Mentre prosegue l’indagine per determinare altre eventuali responsabilità delle figure operative nel carcere minorile Beccaria di Milano, tre agenti della polizia penitenziaria, arrestati il 22 aprile con accuse pesantissime per gli abusi sui giovanissimi detenuti, tornano ai domiciliari mentre altri dieci restano in carcere. È la decisione della giudice per le indagini preliminari di Milano, Stefania Donadeo, dopo gli interrogatori di garanzia che si sono tenuti nelle scorse due settimane nell’inchiesta sul “sistema” di torture, abusi e maltrattamenti aggravati sui detenuti minorenni che ha coinvolto quasi un poliziotto su due dell’Istituto penale minorile.

Secondo la gip, che in tre casi ha accolto le istanze delle difese di sostituire la misura della custodia cautelare in carcere con i domiciliari, “permangono sia i gravi indizi di colpevolezza che le esigenze cautelari che hanno imposto la misura cautelare custodiale” ma possono essere “soddisfatte con la misura meno afflittiva degli arresti domiciliari”. I tre agenti scarcerati del penitenziario di Bollate avranno il divieto di comunicare all’esterno, esclusi familiari e difensori, e potranno raggiungere le proprie abitazioni liberi e senza scorta. La violazione dei divieti li farebbe tornare in cella. Nelle prossime ore saranno depositate anche le decisioni sugli otto agenti del Beccaria sospesi dal servizio.

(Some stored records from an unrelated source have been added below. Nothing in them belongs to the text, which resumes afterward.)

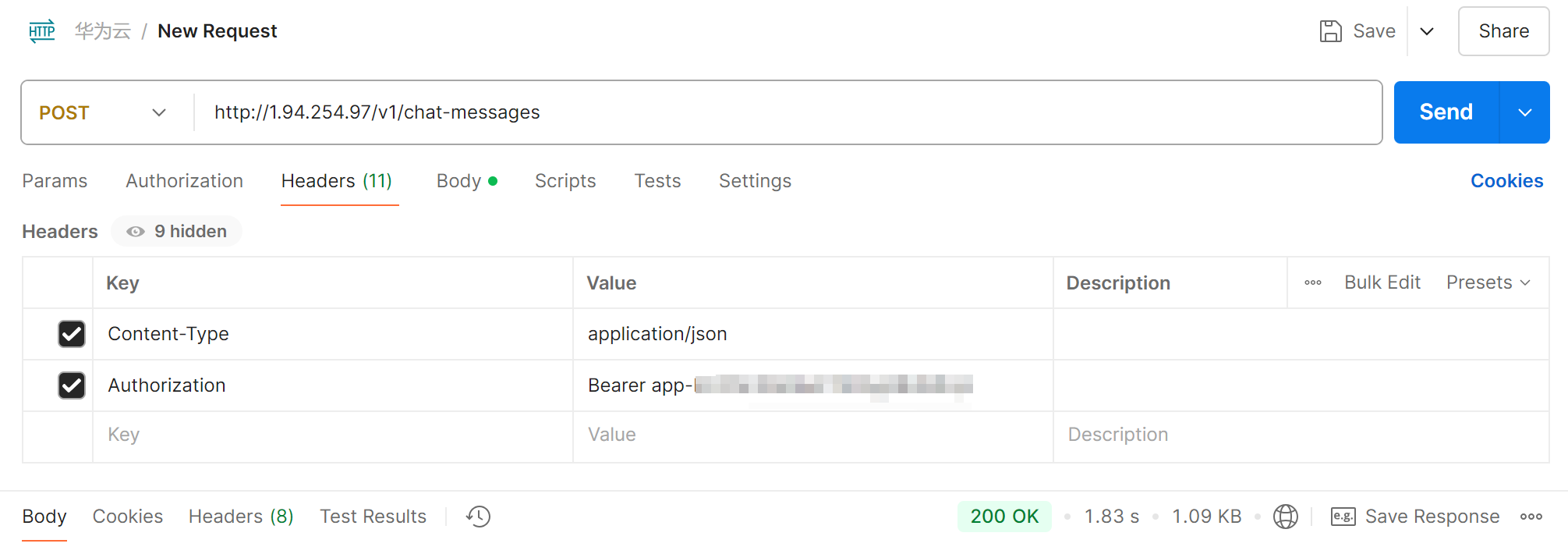Expand the Send button options arrow

(1524, 112)
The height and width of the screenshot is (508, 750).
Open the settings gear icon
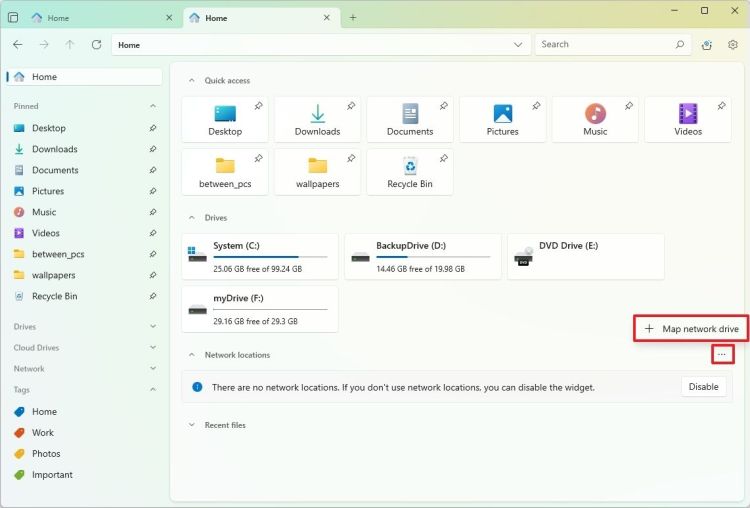733,45
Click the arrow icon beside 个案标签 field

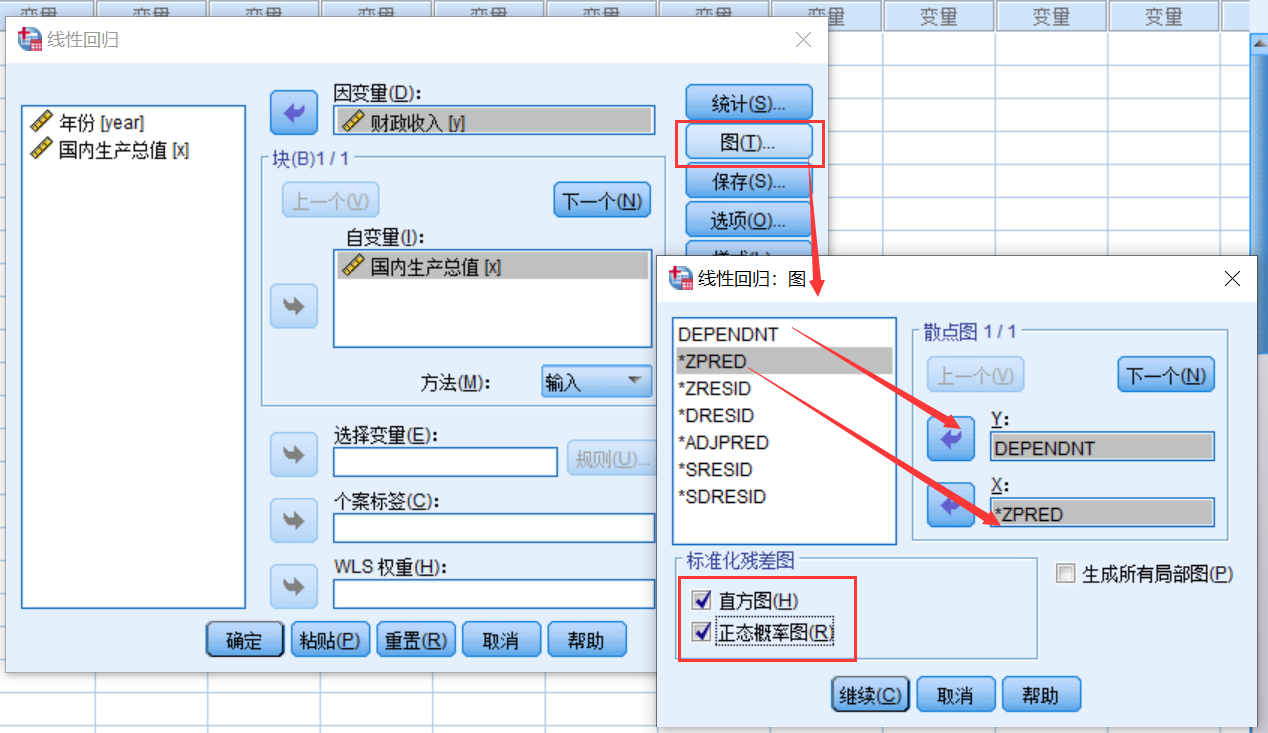(293, 520)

Fra questi c’è l’ex comandante Francesco Ferone, indagato per falso nell’inchiesta delle pm Rosaria Stagnaro, Cecilia Vassena e Letizia Mannella, e accusato di aver “coperto le condotte violente”. Dal 7 maggio sono previste le prime due udienze davanti al tribunale del Riesame sui ricorsi presentati da alcuni indagati per chiedere l’annullamento dell’ordinanza che ha condotto agli arresti eseguiti dalla squadra mobile e Nucleo investigativo regionale della polizia penitenziaria.

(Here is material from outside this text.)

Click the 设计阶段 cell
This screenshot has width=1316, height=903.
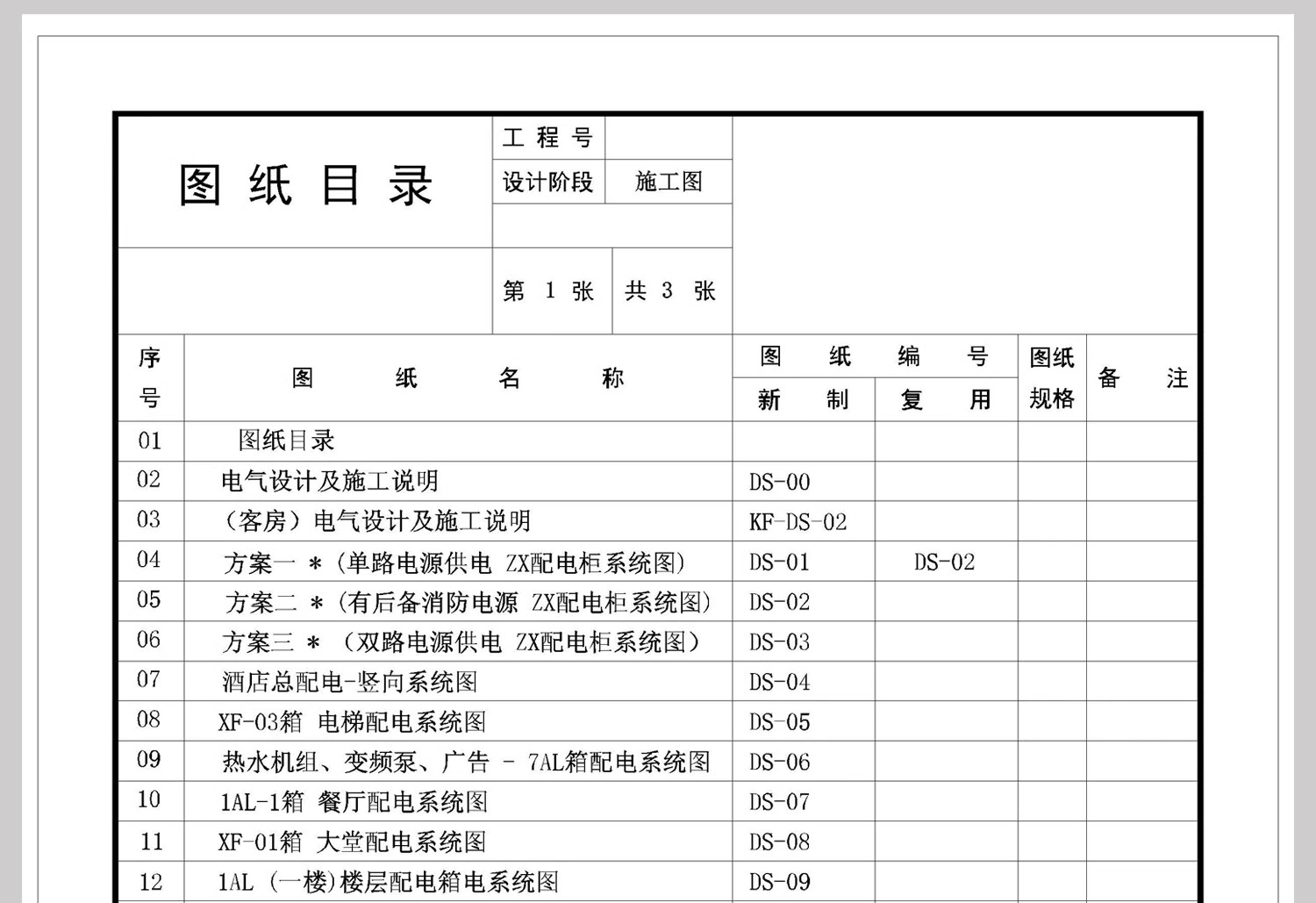(547, 182)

La pratica “reiterata e sistematica, se pur ai danni di diversi minorenni, delle violenze inflitte ha determinato un clima generale di paura, di umiliazione, di vessazione ed anche di indifferenza nei confronti dei bisogni primari dei detenuti minorenni. Minorenni costretti a volte a subire i pestaggi, a volte ad assistere a quelli del compagno di cella, a volte ad udire urla di dolore. Ciò ha creato un clima infernale lontano dalla promessa costituzionale della funzione rieducativa della pena” aveva scritto la giudice nel provvedimento. “La pervicacia con cui gli indagati pongono in essere le proprie azioni delittuose non depone a favore di una loro imminente resipiscenza, bensì di una preoccupante recrudescenza delle medesime. Infatti, in più occasioni, e proprio quando loro già erano a conoscenza delle indagini in corso, hanno dato prova della loro inclinazione alla violenza e della loro volontà e capacità di essere sempre più feroci e crudeli verso le vittime prescelte che dovevano subire i loro sistemi educativi”.